The foramen ovale cordis (Latin : “oval hole in the heart“) is an opening in the atrial septum (thin wall located between the right and left atria) that allows blood to pass from the right (pulmonary circulation) to the left (systemic circulation) in the fetal (prenatal) circulation. The foramen ovale, together with the ductus arteriosus botalli (vascular connection between the aorta and the truncus pulmonalis), allows bypass of the pulmonary circulation. The foramen ovale usually closes postnatally in the first days or weeks of life. If closure does not occur, it is called a persistent foramen ovale (PFO). Approximately 25% of all people have a PFO. Guidelines usually recommend acetylsalicylic acid (ASA) for secondary prevention for PFO patients. Alternatively, the placement of an occluder system inserted by catheter to close an open foramen (called an “umbrella”) is discussed. Studies on this have not yet been convincing:

  • In the PC study, PFO closure by catheter intervention with umbrella was not superior to drug therapy with antiplatelet agents (antiplatelets) or anticoagulants. The collective consisted of 414 patients younger than 60 years with PFO after cryptogenic ischemic stroke, TIA, or peripheral embolism.
  • The RESPECT trial enrolled 980 patients younger than 60 years, all with cryptogenic stroke and PFO. Half received drug prophylaxis (75% received antiplatelet agents, 25% anticoagulants), and the remainder received PFO closure. Primary endpoint was apoplexy recurrence (new stroke). This occurred in 16 patients on drug therapy, but only in nine with PFO closure. Four of the patients in the group with PFO occlusion did not receive the umbrella at all. When the treated group was considered (as-treated analysis), the difference of 16 versus five strokes was statistically significant despite the small number of events.
  • Three meta-analyses (REDUCE, CLOSE, RESPECT extended follow-up) suggest that closure of a patent foramen ovale in “cryptogenic” stroke should be reconsidered because this method can reduce the risk of ischemic stroke recurrence by about 60% compared with drug prophylaxis.

Conclusion:

  • Based on current data, percutaneous PFO closure after cryptogenic stroke/TIA is recommended.
  • Interventional therapy is superior to drug treatment alone in patients with PFO and cryptogenic stroke.
  • The current S2e guideline: cryptogenic stroke and patent foramen ovale recommends, “Interventional PFO closure should be performed in patients between 16 and 60 years of age with a cryptogenic ischemic stroke (after neurologic and cardiologic evaluation) and patent foramen ovale with moderate or marked right-to-left shunt.” [Grade of Recommendation A and Level of Evidence I.]
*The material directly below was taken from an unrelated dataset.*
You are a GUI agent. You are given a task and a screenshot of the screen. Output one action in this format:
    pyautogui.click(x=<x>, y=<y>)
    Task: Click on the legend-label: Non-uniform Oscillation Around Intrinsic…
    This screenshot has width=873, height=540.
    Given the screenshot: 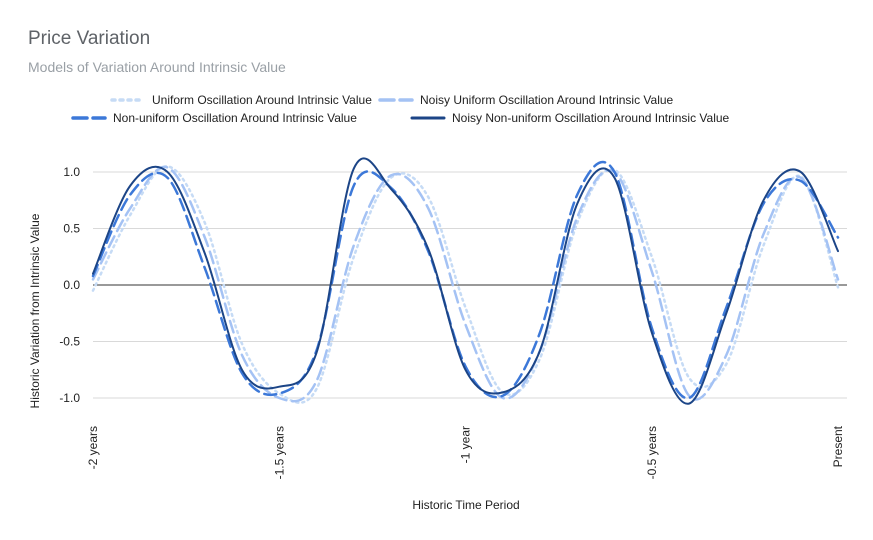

Elective surgery after apoplexy

  • Elective, noncardiac surgery, within 9 months after apoplexy increases the risk of serious cardiovascular events. If the apoplexy occurred more than 9 months ago, the risk is not higher than in the group without apoplexy. Elective surgery is a procedure that is not really urgent (elective surgery), the timing of which can be chosen almost freely.